══ TEXTE FOURNI ══

De la beauté des femmes #4/9.

J’ai encore lu l’article. Rien à faire, rien n’adhère.



Revenons à z’aujourd’hui. On reproche donc à l’occident d’enfermer les femmes dans un idéal de beauté où l’apparence va l’emporter sur la vérité, où la forme va dominer le fond. La forme, les formes bien sûr, trop facile.

Les canons de beauté vont obliger les femmes à un jeûne permanent, un ramadan perpétuel, une ascèse dévorante, dévorante est le mot, qui vont la transformer en brindille impensable et impensante. Victoire absolue de l’homme qui économise polices, tissus, grilles et moucharabieh. La perfection universelle de Claudia Schiffer va réduire en esclavage la moitié de l’humanité à l’insu de son plein gré, et, tiens c’est curieux mais c’est l’article qui le dit, les orientales ne sont pas les dernières à se ruer dans cet esclavage. Entre nous puisqu’on en est aux confidences mais surtout ne dites rien à personne, je préfère les hanches de Laetitia à la perfection de Claudia, et les défauts de l’une me la rendent beaucoup plus aimable que la perfection de l’autre. Chut.



Je l’ai déjà dit, j’aime me répéter ; un autre l’a tellement mieux exprimé que moi que je vais lui voler son idée sans la moindre vergogne : je n’aime pas les fils de fer à gros seins. Bien peu d’hommes autour de moi aiment les fils de fer à gros seins ; je dis bien peu, vérification faite, aucun ; que les fils de fer soient des automates aux yeux vides ou des agrégées de philosophie comparée et de mathématique aléatoire réunies. Et toutes celles qui se sont fabriquées ainsi vous le diront, elles rament pour trouver l’âme sœur.

A moi elles le disent, du moins. C’est fou ce qu’on peut me dire, à moi. Je n’ai pas fait d’études mondiales sur le sujet, je ne suis pas Bourdieu ni Diable, et je vous écris du haut du mauvais côté de ma lorgnette. Le petit îlot où je vis fait que l’article de Madame Chollet est totalement à côté de ma vérité. Je dois tenter de débroussailler le mystère, mais avant de continuer mon exploration, j’ai encore un compte à régler.
(#5 à suivre)

vendredi 4 novembre 2005

De la beauté des femmes #3/9.

La thèse est séduisante. On s’y laisse prendre, on suit la pensée avec aisance, tout vient à point. L’homme occidental inculque aux femmes, par une subtile propagande, le goût du jeûne permanent ou plutôt le devoir du jeûne permanent, et lui invente le besoin du voile mental, pour mieux ainsi profiter de son dévoilement soumis ; il rejoint et même dépasse l’homme oriental qui en est encore à la soumission policière de la femme. Il paraît que cet oriental raffiné en souhaite l’érudition alors que l’homme occidental ne rêve que de connes dans son lit. Puisqu’on vous le dit.

═══

**ACTIONS À MENER**
[a] Pourriez-vous restituer mot pour mot, dans le texte sur la beauté des femmes, tout le passage allant de « La thèse est » jusqu'à « vous le dit. » ?
[b] Pourriez-vous poursuivre le texte sur la beauté des femmes à la suite de sa dernière phrase ?
Les lignes qui suivent proviennent d'une autre source.

══ EXTRAIT DE DONNÉES ══

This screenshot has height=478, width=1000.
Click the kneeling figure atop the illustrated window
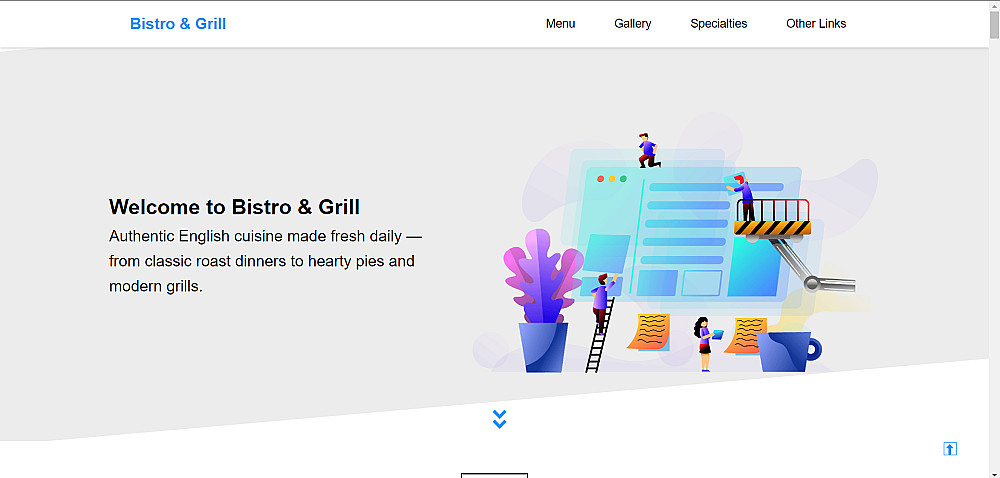click(649, 150)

═══

**RÉPONSES RÉDIGÉES**
[a]
La thèse est séduisante. On s’y laisse prendre, on suit la pensée avec aisance, tout vient à point. L’homme occidental inculque aux femmes, par une subtile propagande, le goût du jeûne permanent ou plutôt le devoir du jeûne permanent, et lui invente le besoin du voile mental, pour mieux ainsi profiter de son dévoilement soumis ; il rejoint et même dépasse l’homme oriental qui en est encore à la soumission policière de la femme. Il paraît que cet oriental raffiné en souhaite l’érudition alors que l’homme occidental ne rêve que de connes dans son lit. Puisqu’on vous le dit.

[b]
La démarche est habile qui va nous ensevelir dans nos contradictions. C’est du moins ce que j’en comprends et que je refuse, vous avez dû le deviner. Je ne crois pas avoir caricaturé ce qui nous est expliqué. Bon, le mot conne est peut-être un peu forcé et pour rien au monde la dame n’aurait osé utiliser ce mot. Moi, vieil hétéro bougon, c’est ce mot que j'entends en lisant les euphémismes utilisés dans l’article sur la passivité attendue de la femme, la passivité tentante dont on écrit que je l’attends tant.

A l’appui de la thèse, Molière est convoqué ; accusé Molière levez-vous. Les choses sont claires : ici l’on n’est pas dans l’étude de fonctionnement d’une société mais dans la stigmatisation individuelle. On puise dans l'entourage. Des journalistes disent et font ceci, des peintres du Louvre peignent cela, et Molière, lui-même en personne, y va de son complot contre les femmes. Le pire est que ce langage sur Molière ne m’est pas inconnu ; d’obscures féministes sommaires s’y sont déjà risquées.

Les bras m’en tombent. Méconnaître à ce point le mécanisme sur lequel fonctionnent les deux pièces mises en cause, Les femmes savantes et Les précieuses ridicules, me conduit à soupçonner que l’on est en train d’accuser le chien d’avoir la rage pour mieux le noyer. Je croyais naïvement que, si ridicules que semble l’apparence des précieuses ridicules, ce sont les messieurs qui les fréquentent qui en réalité le sont, et que la défaite finale qui emporte les demoiselles n’est que l’écran de fumée derrière lequel se cache Jean-Baptiste et se protège, pour être théâtreux il n’en est pas moins homme ; que les femmes savantes sont infiniment plus savantes et plus dignes que les hommes qui les entourent, elles veulent la connaissance pour avoir la connaissance quand ils la veulent pour avoir le pouvoir.

Oublier ce fondement du théâtre de Molière sous prétexte de lui faire un procès est détruire l’idée féministe qu’on aimerait défendre. Pour finir, cette pointe : on ne connaissait pas la taille 38 alors et les belles femmes étaient rondes.
(#4 à suivre)

jeudi 3 novembre 2005

De la beauté des femmes #2/9.

On peut commencer par cette affaire de l’intelligence et de l’érudition.

Je vais me laisser aller à quelques confidences. Je suis un occidental hétéro, autant vous dire que j’aime croiser des femmes dévoilées. Je n’ai pas bien compris en quoi j’avais du pouvoir sur elles de ce fait, mais puisqu’on me le dit, mettons. Pour autant, dévoilées ou non, la fréquentation des connes m’insupporte exactement comme m’insupporte la fréquentation des cons. Ni plus ni moins, mais chaque fois beaucoup.

Soyons clairs entre nous : à moins d’interrompre ici même la lecture, vous devrez accepter cette idée étrange que je suis censé ne pas faire partie de ce groupe de l’espèce humaine que j’ai nommé ci-avant, et vous non plus. Il paraît qu’on est toujours le con de quelqu’un mais peu me chaud, c’est celui qui le dit qui y est et réciproquement.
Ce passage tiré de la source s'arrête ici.